* [To do]: All of the entries below need to be repeated exactly.

* [Stored data]:
####
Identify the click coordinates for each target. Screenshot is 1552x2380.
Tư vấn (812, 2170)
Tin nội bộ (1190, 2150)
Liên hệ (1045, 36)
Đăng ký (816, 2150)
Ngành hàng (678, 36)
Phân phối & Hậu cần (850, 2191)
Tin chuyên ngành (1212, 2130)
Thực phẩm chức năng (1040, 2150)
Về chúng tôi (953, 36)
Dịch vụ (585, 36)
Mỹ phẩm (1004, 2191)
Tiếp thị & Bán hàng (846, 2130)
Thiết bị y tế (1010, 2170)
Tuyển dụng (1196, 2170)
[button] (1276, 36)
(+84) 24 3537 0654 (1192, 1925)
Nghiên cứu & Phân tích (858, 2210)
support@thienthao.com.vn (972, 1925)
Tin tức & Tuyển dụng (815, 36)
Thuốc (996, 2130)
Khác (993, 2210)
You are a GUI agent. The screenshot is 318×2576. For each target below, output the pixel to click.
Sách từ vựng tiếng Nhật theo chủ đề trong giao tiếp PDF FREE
####
* [Reply to the task]:
Identify the click coordinates for each target. Screenshot is 1552x2380.
Tư vấn (812, 2170)
Tin nội bộ (1190, 2150)
Liên hệ (1045, 36)
Đăng ký (816, 2150)
Ngành hàng (678, 36)
Phân phối & Hậu cần (850, 2191)
Tin chuyên ngành (1212, 2130)
Thực phẩm chức năng (1040, 2150)
Về chúng tôi (953, 36)
Dịch vụ (585, 36)
Mỹ phẩm (1004, 2191)
Tiếp thị & Bán hàng (846, 2130)
Thiết bị y tế (1010, 2170)
Tuyển dụng (1196, 2170)
[button] (1276, 36)
(+84) 24 3537 0654 (1192, 1925)
Nghiên cứu & Phân tích (858, 2210)
support@thienthao.com.vn (972, 1925)
Tin tức & Tuyển dụng (815, 36)
Thuốc (996, 2130)
Khác (993, 2210)
You are a GUI agent. The screenshot is 318×2576. For each target below, output the pixel to click.
Sách từ vựng tiếng Nhật theo chủ đề trong giao tiếp PDF FREE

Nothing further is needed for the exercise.